Exercise prompt >>
Answer these questions from the text on West Cox.
(a) Who preceded Cox as the member for the 10th district?
(b) How many votes did Lucy Hoffman receive in the 2018 general election?
(c) In what month and year was Cox admitted to the South Carolina Bar?

Document text >>
━━━━━━

Member of the South Carolina House of Representatives from the 10th district
- In office November 12, 2018 – December 6, 2022
- Preceded by: Joshua A. Putnam
- Succeeded by: Thomas Beach

Personal details
- Born: Westley Paul Cox December 15, 1986 (age 39) West Pelzer, South Carolina
- Party: Republican
- Education: Clemson University (B.A.) University of South Carolina (J.D.)
- Profession: Attorney

= West Cox =

American politician

Westley Paul Cox (born December 15, 1986) is an American politician. He is a former member of the South Carolina House of Representatives from the 10th District, who served from 2018 to 2022. He is a member of the Republican Party.

== Political career ==
Cox is a member of the Medical, Military, Public and Municipal Affairs Committee and the Operations and Management Committee.

==Electoral history==
===2018 SC House of Representatives===
Cox was the only Republican to run in 2018, so there was no Republican primary.

South Carolina House of Representatives District 10 General Election, 2018
| Party |  | Candidate | Votes | % |
|---|---|---|---|---|
|  | Republican | West Cox | 10,471 | 76.6 |
|  | Democratic | Lucy Hoffman | 3,190 | 23.3 |
|  | Write-in |  | 3 | 0.1 |
| Total votes |  |  | 13,664 | 100.0 |
|  | Republican hold |  |  |  |

==Personal life==
Cox was born in West Pelzer and currently resides in Piedmont. He graduated from Clemson University in 2008 with a Bachelor of Arts degree and received his J.D. from the University of South Carolina in 2014. He was admitted to the South Carolina Bar in November 2014. He is married to Caroline Alex, with whom he has one child. Cox is an attorney.

━━━━━━

Collected material >>

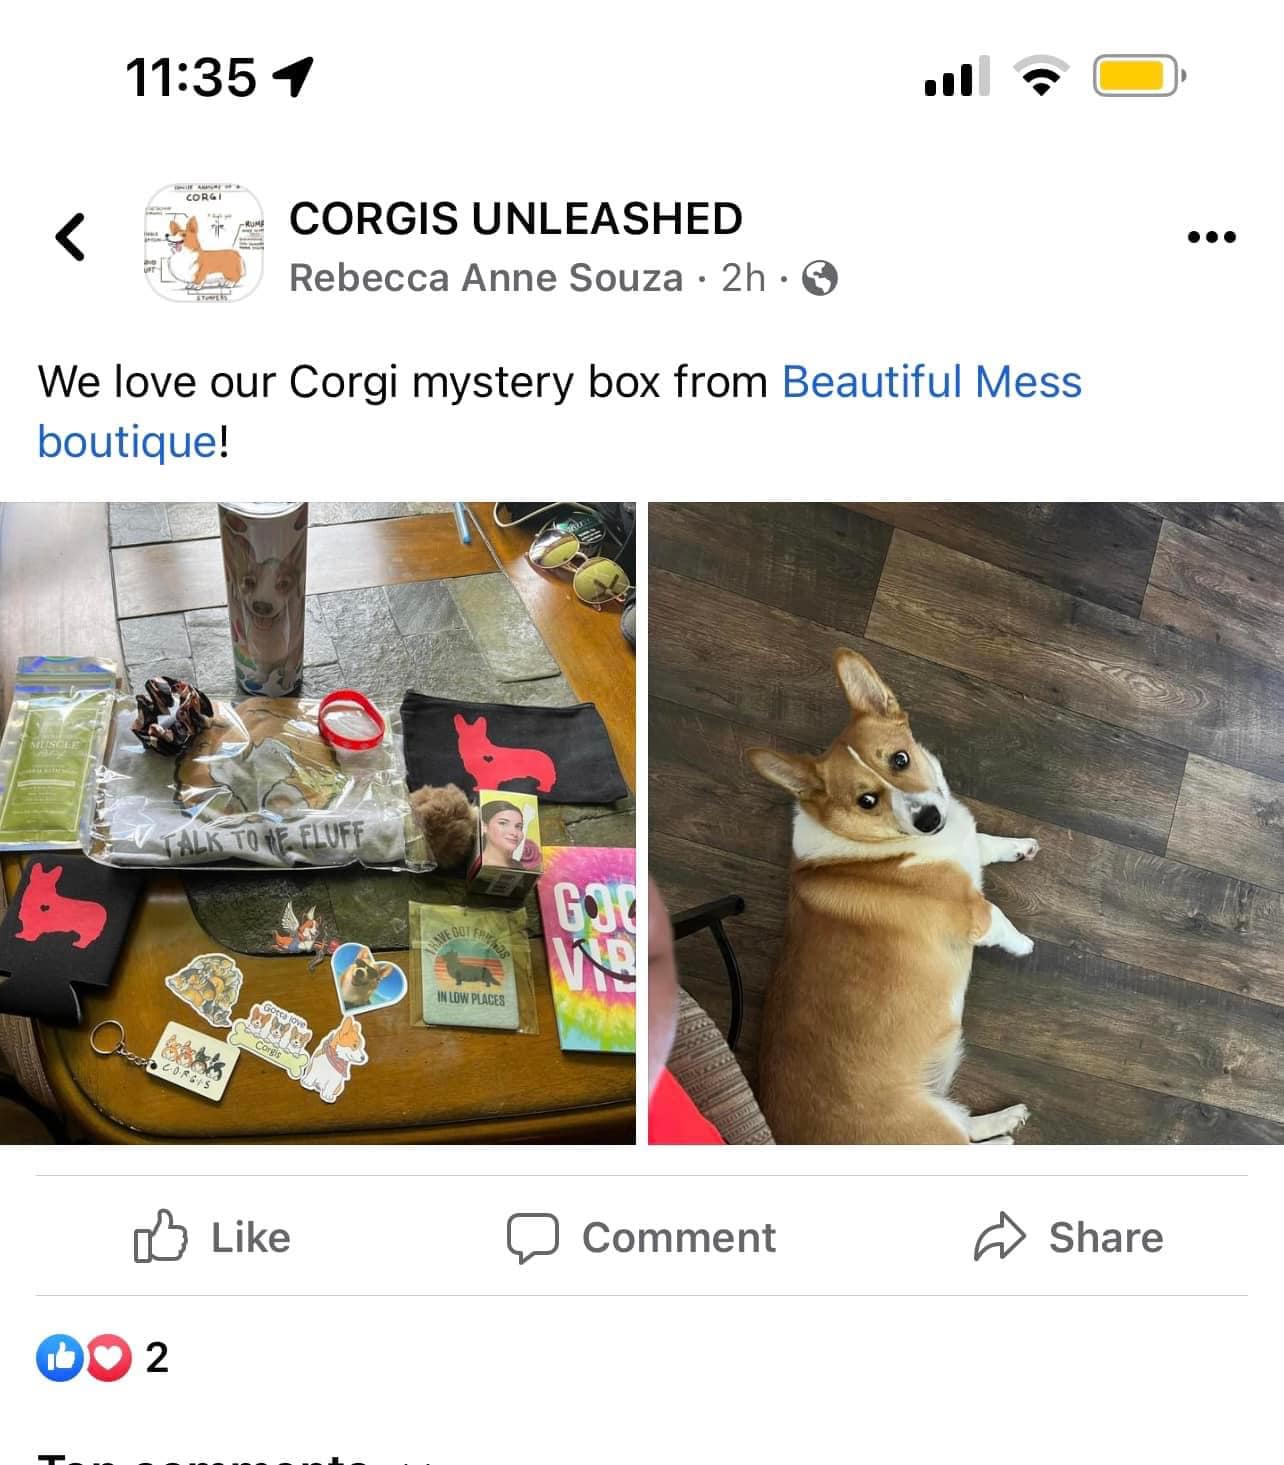Tap the post's 2h timestamp
This screenshot has width=1284, height=1465.
pos(744,278)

━━━━━━

Output for this exercise >>
(a) Joshua A. Putnam
(b) 3,190
(c) November 2014